周囲に敵影はなし。後続もないと確認して剣を腰の鞘に納める。
「……大惨事だな」
「ネバネバする~」
「寄るな。こっちまでくっつくだろ」
「うう」
玉虫色の瞳にたっぷり涙を浮かべるエッセは、頭からスカートの裾までたっぷりと半液状の白い糸を滴らせていた。竜胆の花飾りはもはや蜘蛛の糸飾りになってしまっている。
「リムぅ」
一歩距離を置いて、俺を見上げてくるエッセ。
「ッ、落ち着け、どうするか考えるから」
エッセの頬を伝い顎先から零れた糸が、胸の谷間で溜まり、また零れ落ちる。その姿は人外な美貌と相まって、正直目のやり場に困った。

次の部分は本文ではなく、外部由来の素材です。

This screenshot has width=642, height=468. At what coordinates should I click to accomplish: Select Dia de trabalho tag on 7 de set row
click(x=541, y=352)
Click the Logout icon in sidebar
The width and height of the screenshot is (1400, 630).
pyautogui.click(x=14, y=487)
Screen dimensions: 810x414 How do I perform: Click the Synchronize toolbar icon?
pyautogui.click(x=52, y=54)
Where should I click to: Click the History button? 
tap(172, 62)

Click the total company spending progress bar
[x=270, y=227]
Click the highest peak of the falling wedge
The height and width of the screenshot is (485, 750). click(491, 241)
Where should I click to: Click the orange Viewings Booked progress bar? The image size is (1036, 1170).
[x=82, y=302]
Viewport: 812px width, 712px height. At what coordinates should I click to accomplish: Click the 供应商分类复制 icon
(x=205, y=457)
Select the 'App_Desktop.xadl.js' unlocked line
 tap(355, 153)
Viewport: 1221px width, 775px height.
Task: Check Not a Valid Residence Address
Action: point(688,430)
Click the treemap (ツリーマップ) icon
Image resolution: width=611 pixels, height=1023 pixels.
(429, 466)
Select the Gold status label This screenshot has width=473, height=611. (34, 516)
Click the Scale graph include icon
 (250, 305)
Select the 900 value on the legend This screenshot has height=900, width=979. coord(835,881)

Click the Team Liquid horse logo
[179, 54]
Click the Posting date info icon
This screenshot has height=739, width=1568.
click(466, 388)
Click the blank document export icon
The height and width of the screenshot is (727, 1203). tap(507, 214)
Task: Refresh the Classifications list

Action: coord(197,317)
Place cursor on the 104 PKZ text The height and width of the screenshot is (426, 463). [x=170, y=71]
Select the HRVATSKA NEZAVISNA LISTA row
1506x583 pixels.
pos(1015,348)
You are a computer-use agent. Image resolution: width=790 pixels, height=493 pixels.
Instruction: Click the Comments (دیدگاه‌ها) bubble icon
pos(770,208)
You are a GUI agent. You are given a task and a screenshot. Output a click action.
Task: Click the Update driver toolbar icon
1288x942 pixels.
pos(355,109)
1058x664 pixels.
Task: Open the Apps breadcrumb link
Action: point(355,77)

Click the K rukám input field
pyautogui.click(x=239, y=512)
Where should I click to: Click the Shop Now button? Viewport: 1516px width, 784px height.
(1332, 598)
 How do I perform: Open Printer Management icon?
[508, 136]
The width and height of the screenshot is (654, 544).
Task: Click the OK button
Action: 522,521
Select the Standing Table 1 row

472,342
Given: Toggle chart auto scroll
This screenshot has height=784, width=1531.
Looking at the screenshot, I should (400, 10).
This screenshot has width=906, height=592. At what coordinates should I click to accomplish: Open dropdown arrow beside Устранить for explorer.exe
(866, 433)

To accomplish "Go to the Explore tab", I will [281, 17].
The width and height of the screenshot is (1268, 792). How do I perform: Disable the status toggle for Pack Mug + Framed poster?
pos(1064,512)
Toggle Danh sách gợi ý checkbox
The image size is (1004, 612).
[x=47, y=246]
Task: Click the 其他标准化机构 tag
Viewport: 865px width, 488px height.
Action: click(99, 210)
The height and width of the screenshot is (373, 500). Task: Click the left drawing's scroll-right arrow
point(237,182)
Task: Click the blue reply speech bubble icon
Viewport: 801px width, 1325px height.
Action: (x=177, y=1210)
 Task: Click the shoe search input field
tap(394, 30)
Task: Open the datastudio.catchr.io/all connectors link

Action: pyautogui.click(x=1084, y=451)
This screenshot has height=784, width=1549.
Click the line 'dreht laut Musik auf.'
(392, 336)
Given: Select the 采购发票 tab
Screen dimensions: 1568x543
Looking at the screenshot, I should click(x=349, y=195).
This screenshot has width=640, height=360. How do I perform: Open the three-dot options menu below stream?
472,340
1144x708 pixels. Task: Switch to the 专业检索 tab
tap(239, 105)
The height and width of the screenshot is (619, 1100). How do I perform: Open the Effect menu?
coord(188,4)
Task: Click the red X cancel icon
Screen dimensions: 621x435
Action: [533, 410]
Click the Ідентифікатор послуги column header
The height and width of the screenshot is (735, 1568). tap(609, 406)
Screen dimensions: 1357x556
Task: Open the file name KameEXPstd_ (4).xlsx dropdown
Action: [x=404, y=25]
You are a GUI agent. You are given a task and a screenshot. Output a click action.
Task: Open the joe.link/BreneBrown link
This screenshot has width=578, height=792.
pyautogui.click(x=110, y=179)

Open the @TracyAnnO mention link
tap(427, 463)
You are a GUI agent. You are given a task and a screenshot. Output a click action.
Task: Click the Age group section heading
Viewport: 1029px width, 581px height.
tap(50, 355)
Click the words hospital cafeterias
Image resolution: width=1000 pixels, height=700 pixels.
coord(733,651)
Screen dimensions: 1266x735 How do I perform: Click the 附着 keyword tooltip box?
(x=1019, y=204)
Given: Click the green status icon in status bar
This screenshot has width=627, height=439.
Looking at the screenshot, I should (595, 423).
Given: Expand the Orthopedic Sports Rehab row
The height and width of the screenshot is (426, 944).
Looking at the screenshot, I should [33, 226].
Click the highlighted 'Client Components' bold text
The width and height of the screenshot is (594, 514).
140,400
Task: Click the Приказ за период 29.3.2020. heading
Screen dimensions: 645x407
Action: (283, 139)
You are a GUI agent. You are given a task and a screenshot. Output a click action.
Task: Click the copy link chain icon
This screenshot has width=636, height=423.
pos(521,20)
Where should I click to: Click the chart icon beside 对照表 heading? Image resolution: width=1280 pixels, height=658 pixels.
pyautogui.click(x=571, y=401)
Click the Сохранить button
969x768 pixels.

こいつはモンスター。人間っぽくてもモンスター。人間に触手なんて生えてないし、スカートが自ら動いて糸を剥がそうなんてしないし。
あ、スカートに浮かび上がった目玉に糸がかかった。基本無毒とは言え沁みるだろ。うん、やっぱり泣き出した。
「うう、目が沁みるよぉ」
「きっちり連動してんだな、やっぱ。ってか、だったら目玉出すなよ」
「勝手に出たの! 不気味だからいつもは出さないようにしてるけど……」
「お前の身体だろ」
「リムは歩くとき次は右脚、次は左脚って考えるの?」
「しないな」
「それと一緒。無意識に勝手に動いちゃうの前よく見えないし」
つまり目を出したのは視覚情報を増やして、周囲を警戒するためってことか。
全身至る所から生えている触手も常にうねったり絡んだり自由気ままな風にしてるけど、確かにあの数の触手をいちいち考えて動かすのは大変そうだ。
俺も全身至る所まで神経を張り巡らしてるわけじゃない。ぼうっとしてるときはいつの間にか頭掻いてたり、変な体勢になってたりする。それに近いのだろう。
でもそうなると、わざわざ触手が俺の腕に絡みつけてきたりするのは……。
「リムー、これからどうするのー?」
糸のついた触手をこちらに伸ばしまいとむすっとした表情になるエッセの言葉に現実に引き戻された。
「悪い悪い」
どうしたもんかな。
地上に向かうのが一番確実なんだけど。糸解しのアイテムも持ってないし。高いから。
だけど探索を始めて二時間弱。身体も温まってきてるし、ここで途切れさせたくない。
それに地上まで結構距離あるから、どのみち接敵は免れない。
「この先、水流があったよな」
「うぅ、えっと、あったね」
「じゃあ、そこ行くぞ。探せば手頃な深さの場所があるだろ。歩けるよな?」
「うん、それは大丈夫」
よし。歩けるならモンスターは俺が片っ端から倒していけば問題ない。そう遠くもないだろうし。